◆ **WHAT YOU ARE ASKED TO DO**: Find every line in the material below that contains the string "agent", and copy each of those lines in full.

[Screenshot and document pointing data]
===

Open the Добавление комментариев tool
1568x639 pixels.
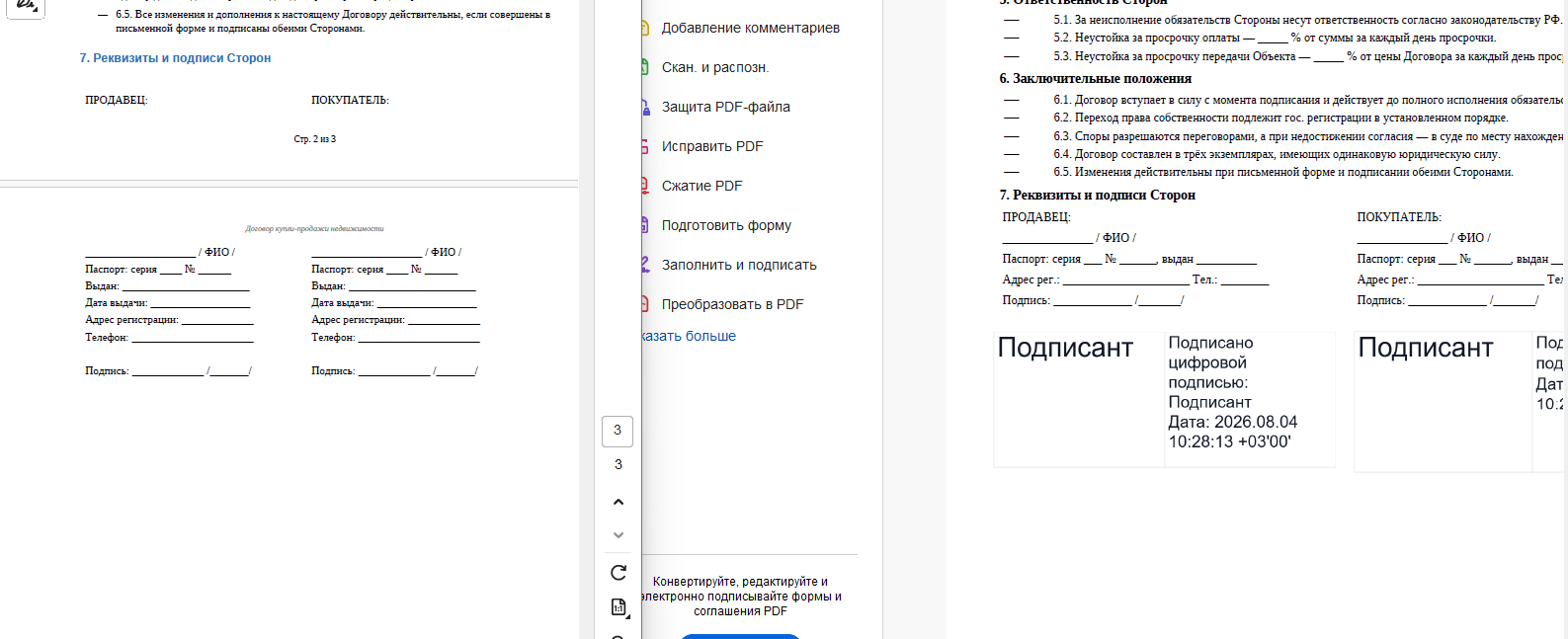[x=750, y=28]
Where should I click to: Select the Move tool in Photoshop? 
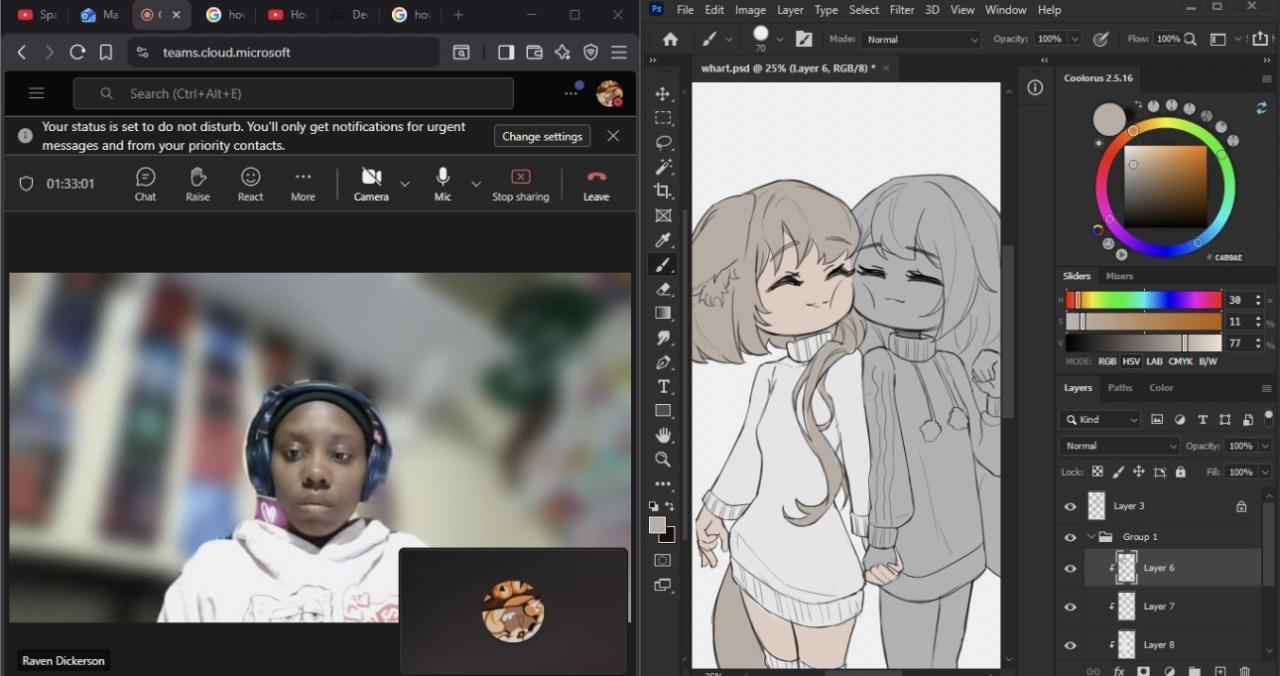point(663,94)
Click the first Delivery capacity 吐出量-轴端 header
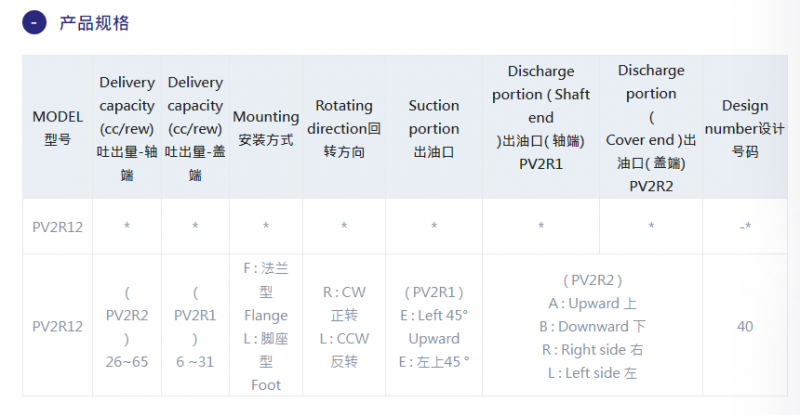This screenshot has width=800, height=415. tap(127, 128)
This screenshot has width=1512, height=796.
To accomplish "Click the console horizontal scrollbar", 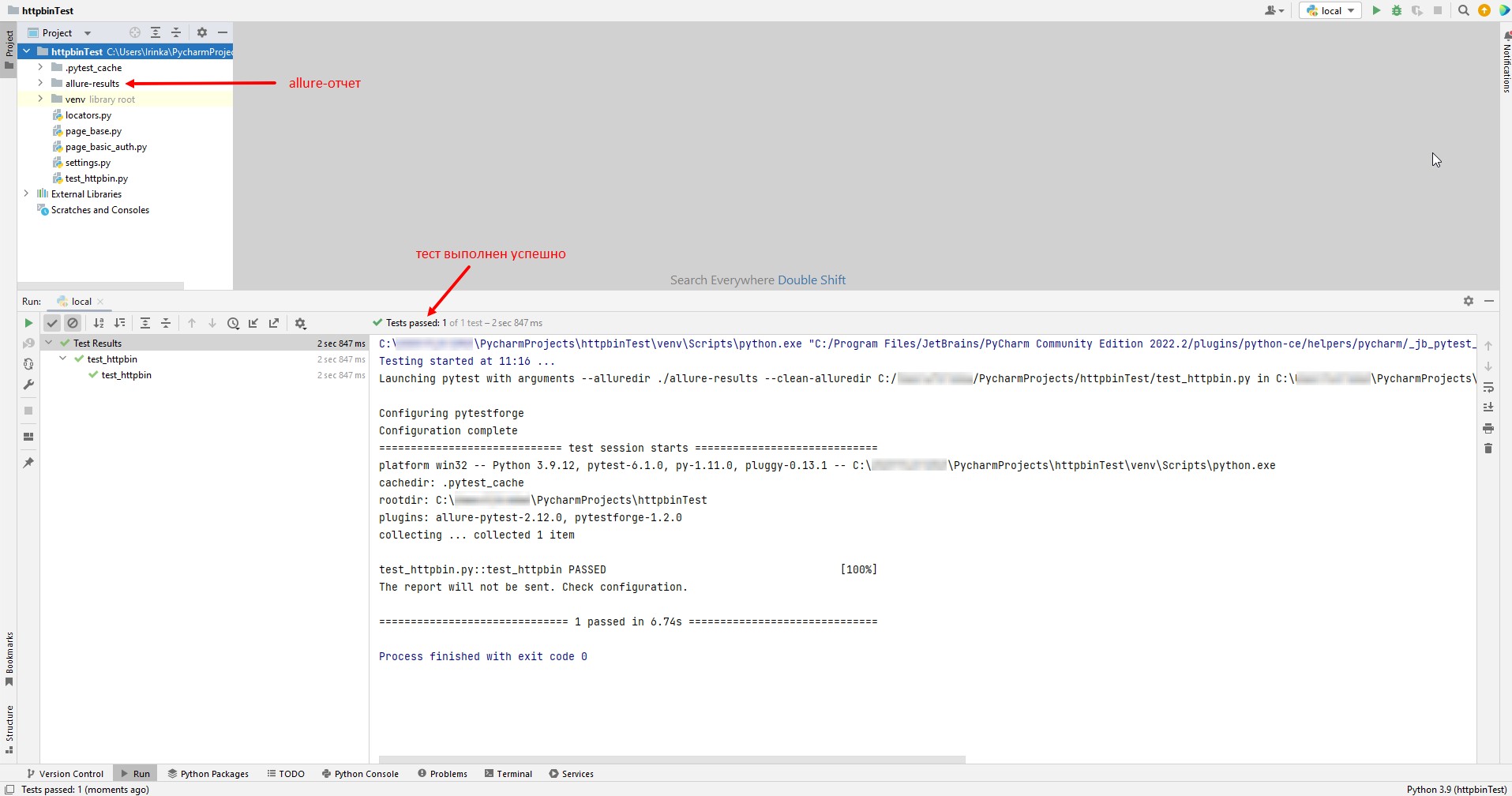I will (x=671, y=760).
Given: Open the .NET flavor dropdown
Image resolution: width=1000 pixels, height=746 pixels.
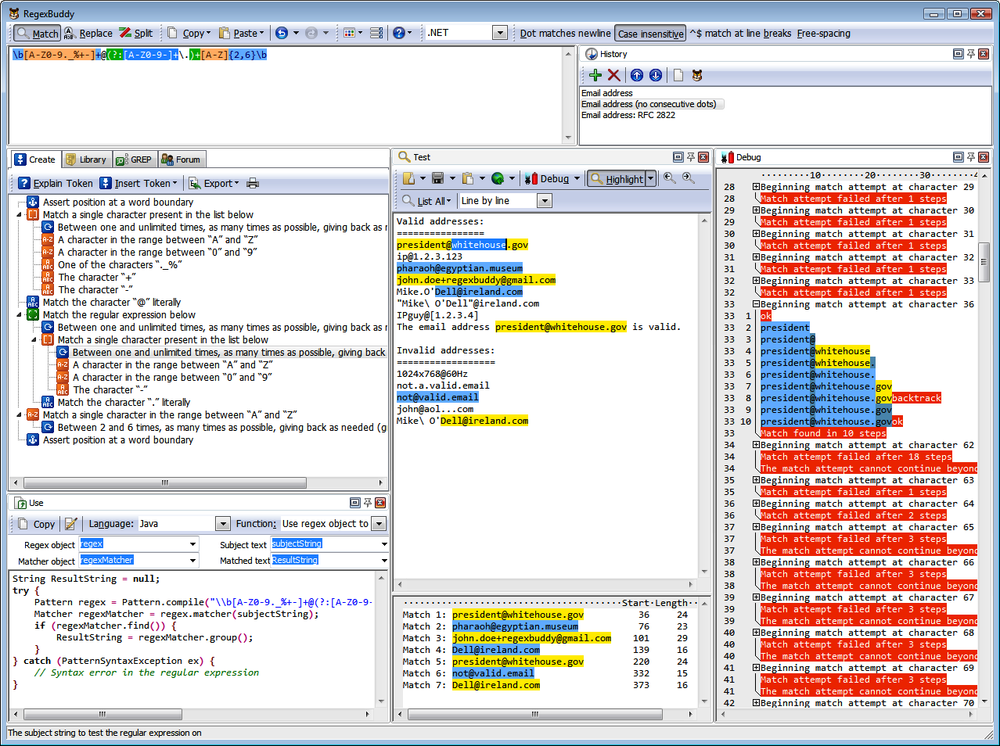Looking at the screenshot, I should tap(500, 33).
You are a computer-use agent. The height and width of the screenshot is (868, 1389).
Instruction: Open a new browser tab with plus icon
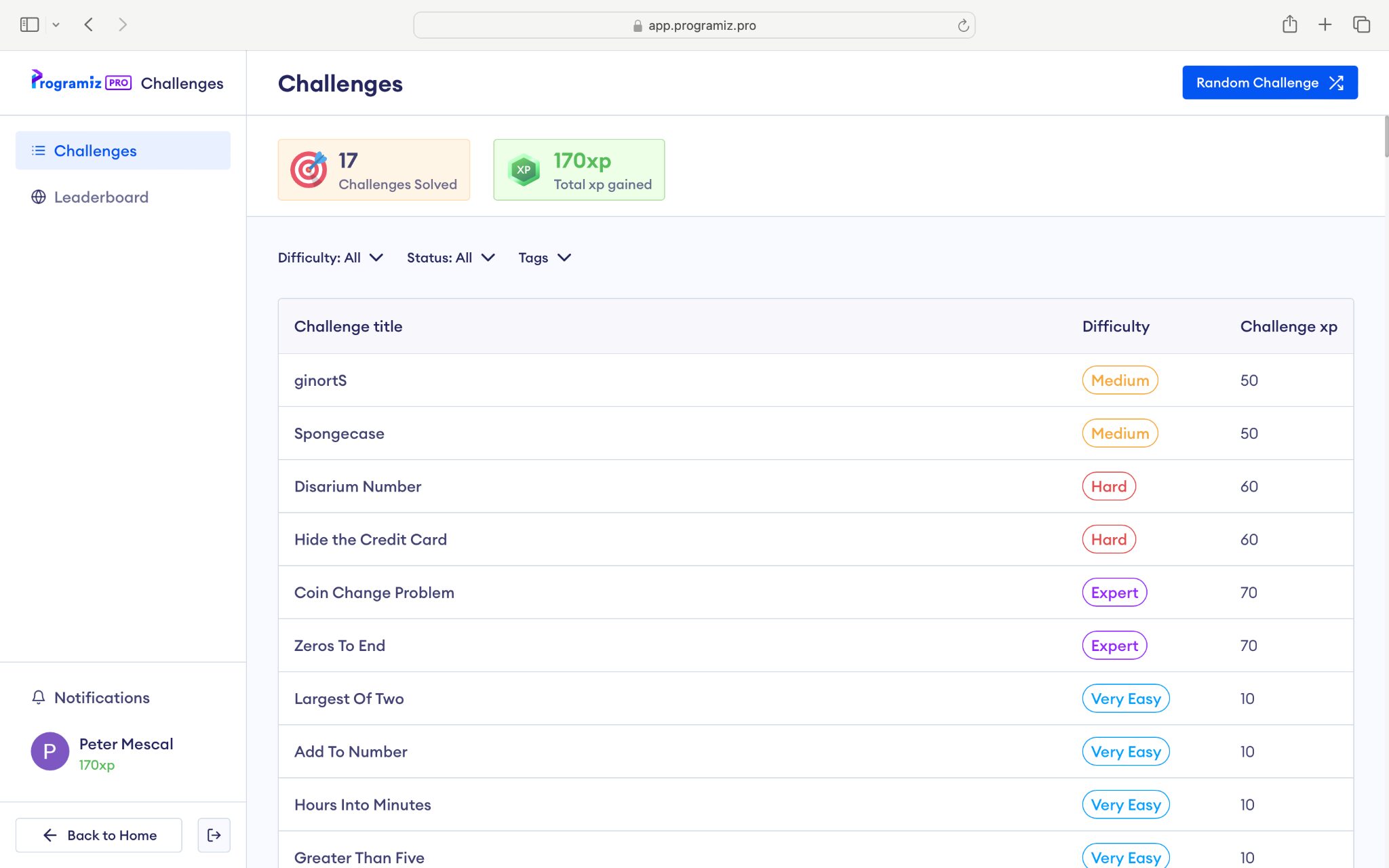(x=1325, y=25)
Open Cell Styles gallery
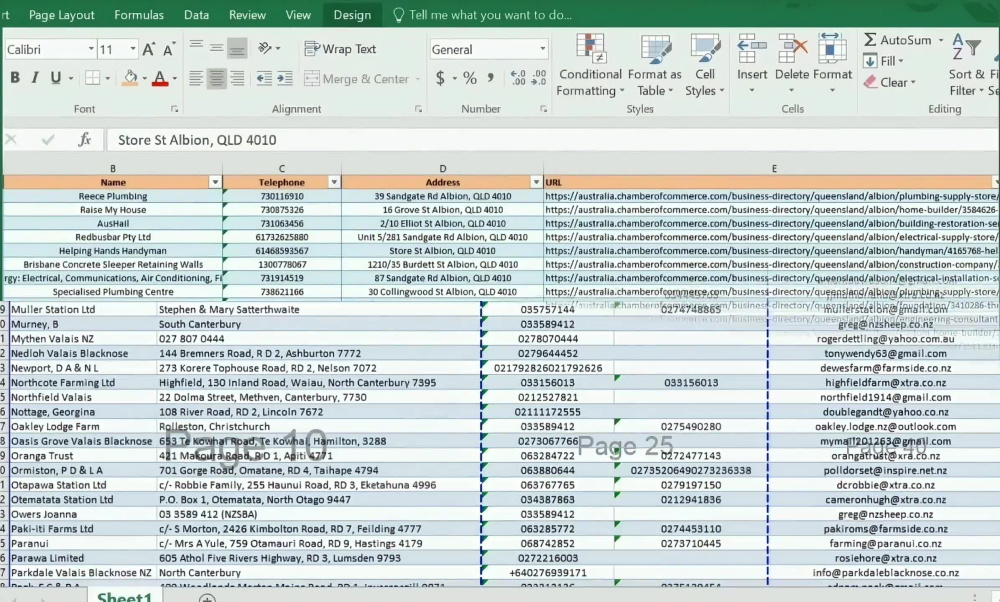This screenshot has width=1000, height=602. tap(705, 65)
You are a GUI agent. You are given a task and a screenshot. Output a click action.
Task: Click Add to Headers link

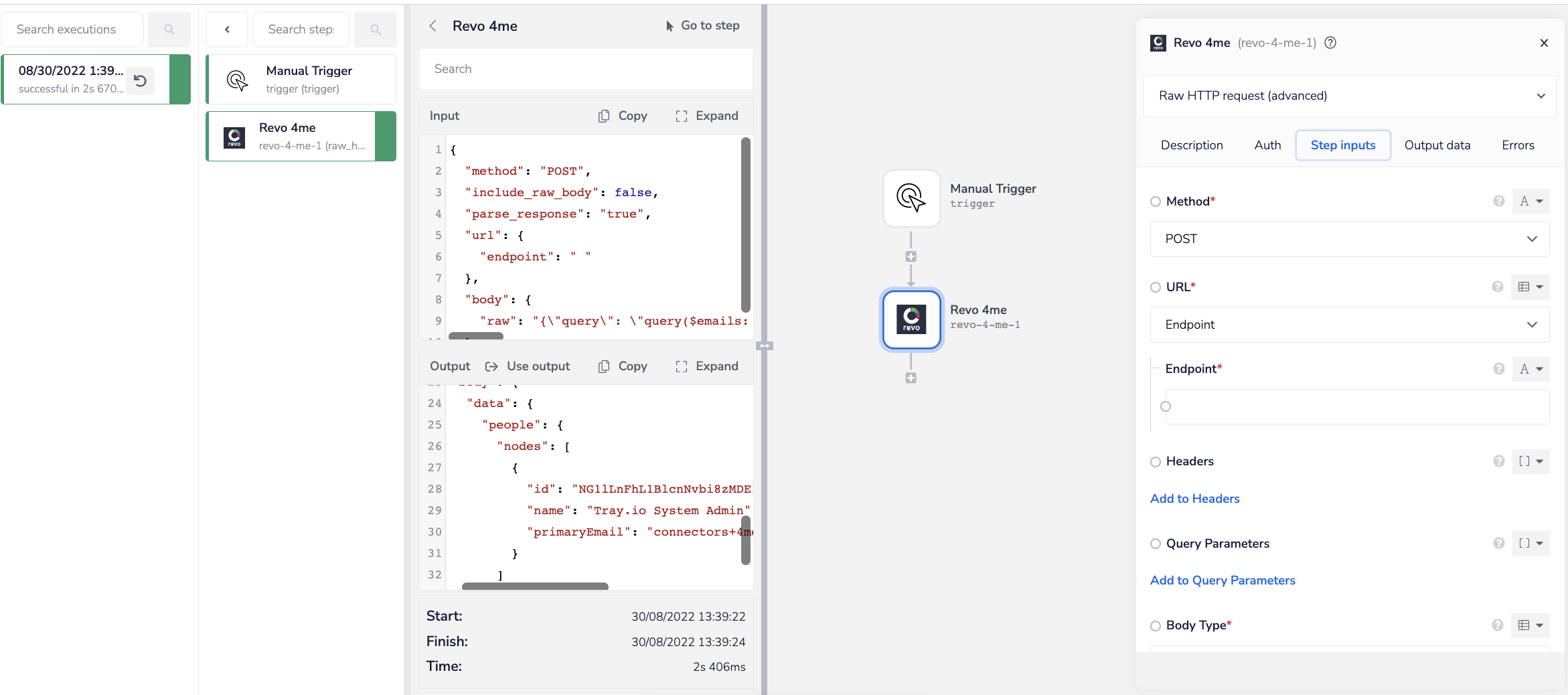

===

◆ **ANSWER**:
You are a computer-use agent. The height and width of the screenshot is (868, 1389).
You are a GUI agent. You are given a task and a screenshot. Output a click action.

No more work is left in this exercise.